Los tres asaltantes en Coronado hicieron inteligencia previa de sus víctimas, para saber cuál era el momento preciso para robarles los ¢30 millones que habían obtenido de las ventas de un supermercado.
Así lo confirmó el Organismo de Investigación Judicial (OIJ) en una conferencia de prensa donde amplió detalles del intento de atraco, cometido por un hombre y sus dos hijos la mañana de este jueves frente a la sucursal del BAC San José, en el centro comercial Paso Nuevo, en Coronado.
En ese hecho, los tres hampones murieron abatidos, luego de que el guarda de seguridad de la entidad bancaria les disparara. El primero fue identificado como Carlos Roberto Quesada Ramíez, de 46 años, quien fue detenido en el 2010 por amenazas y fue condenado en el 2012 por venta de drogas, según el OIJ.
Además, fallecieron sus dos hijos Daniel Josué Quesada Fuentes, de 21 años, quien no tenía expediente delictivo, y Jessie Roberto Quesada Fuentes, de 29. Este último fue pasado por portación de armas prohibidas.
El oficial y una de las víctimas (acompañante de la clienta bancaria) también resultaron heridos de bala. Actualmente se recuperan en el hospital Calderón Guardia.
03/01/2018 Tres supuestos ladrones murieron cuando intentaban asaltar a un cliente bancario en las afueras del BAC San José del centro comercial
Paseo Nuevo, en Vázquez de Coronado, San José.foto Alonso Tenorio
Marco Carrión, jefe interino de Investigaciones Criminales de la Policía Judicial, indicó que, por la forma en cómo se dio el delito, se deja claro que los maleantes obtuvieron información del negocio, lo que les permitió establecer la rutina de sus víctimas.
“Había labor de inteligencia porque los delincuentes abordan a la víctima cuando esta llevaba el dinero; es decir, cuando iba a ingresar al banco. No fue un acto de casualidad, estaba enfocado en hacer el despojo de forma rápida”, indicó.

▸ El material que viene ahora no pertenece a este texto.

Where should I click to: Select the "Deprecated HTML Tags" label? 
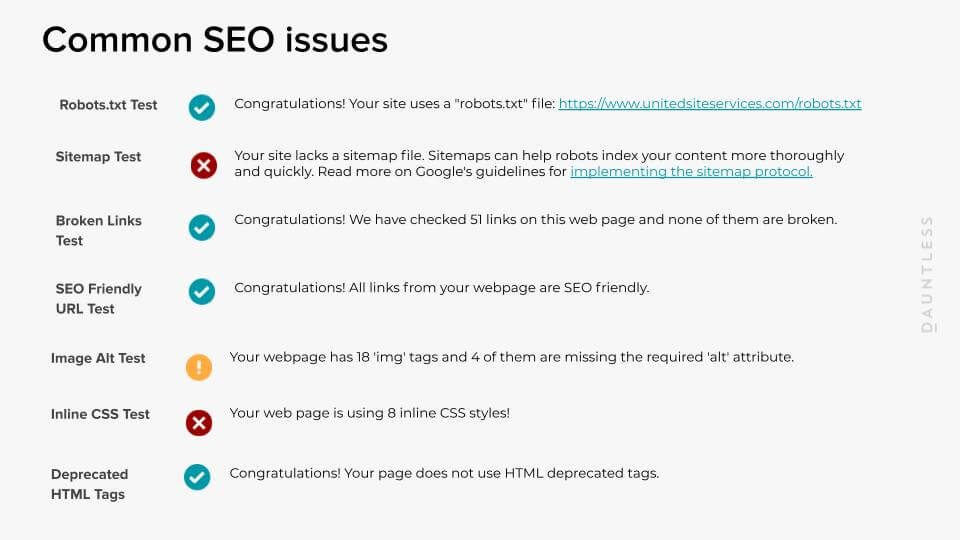click(x=90, y=484)
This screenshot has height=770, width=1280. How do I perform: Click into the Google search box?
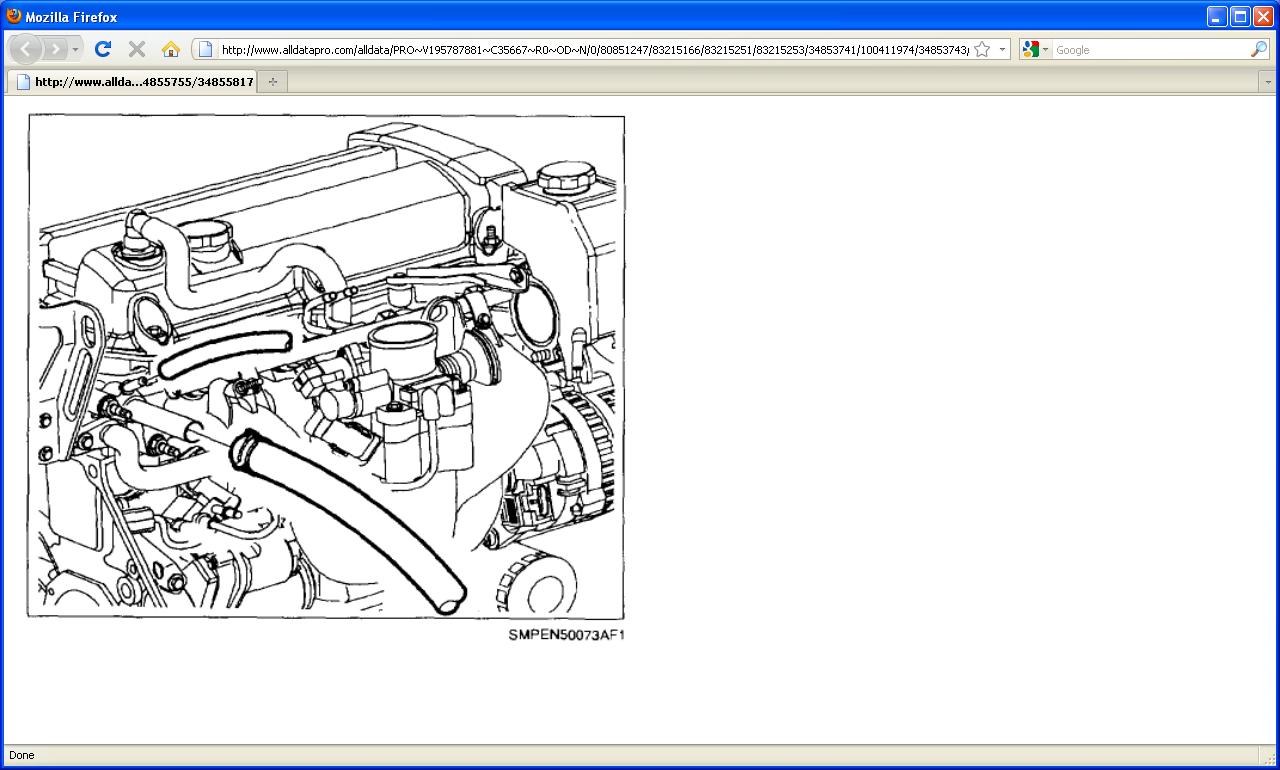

Agregó: “Estamos tratando de establecer cómo obtuvieron ellos los datos, porque, bueno, hay muchas formas de saber información sensible de un negocio. A veces, no siempre la información sale de forma dolosa: se puede dar por la misma rutina y porque los ticos usualmente contamos detalles en sitios no convenientes”, indicó Carrión.
También indagan si los malhechores conocían, de previo, la hora de llegada de las víctimas a la sucursal bancaria o, bien, si los estaban siguiendo.
Carrión contó que, para cometer el hecho, el padre y Daniel Josué portaban una pistola nueve milímetros, que había sido robada en la zona atlántica, y una calibre 38, que no tiene registro. Se intentó conocer más sobre el robo de la primera arma, pero el OIJ no tenía más detalles a mano.
A eso de las 11:40 a. m. de este jueves, las víctimas (un hombre y una mujer), llegaron hasta la sucursal bancaria. Ellos viajaban en un pick-up.
En paralelo, Jessie Roberto llegó en un vehículo, marca Nissan, color morado; mientras que el papá y Daniel Josué arribaron en motocicleta.
Una vez que la mujer se bajó del vehículo con un bolso donde portaba los ¢30 millones, Jessie le atravesó su auto al acompañante de la clienta bancaria. “Se le parquea para impedir que salieran las víctimas”, añadió el jefe policial.
En ese momento, el papá, Carlos Quesada, se baja de la motocicleta, con el casco puesto y un uniforme similar al de Correos de Costa Rica. Su otro hijo, Daniel Josué, se queda esperándolo en la moto.
"Cuando la señora se dispone a entrar, la intercepta Carlos y la golpea en la cabeza. El guarda se percata del atraco y se mete. Hay un forcejeo entre el guarda y Carlos.
“El primero en reaccionar fue Jessie, quien se bajó del auto a a ayudar a su padre. Siguió el forcejeo, por lo que el que estaba en la motocicleta se unió a la lucha. Después de unos minutos forcejeando es que se dan los disparos”, acotó Carrión.
El jefe policial aseguró que el primero en disparar fue uno de los delincuentes, sin detallar cuál.
Producto del enfrentamiento, Carlos y Jessie murieron en el sitio, mientras que el tercer hampón (Daniel) falleció en el hospital Calderón Guardia. El acompañante de la clienta recibió un balazo en la ingle, se desconoce dónde hirieron al guarda.
La cantidad de balazos no ha sido determinada por el OIJ, “pero fueron bastantes los que se produjeron”, indicó Carrión.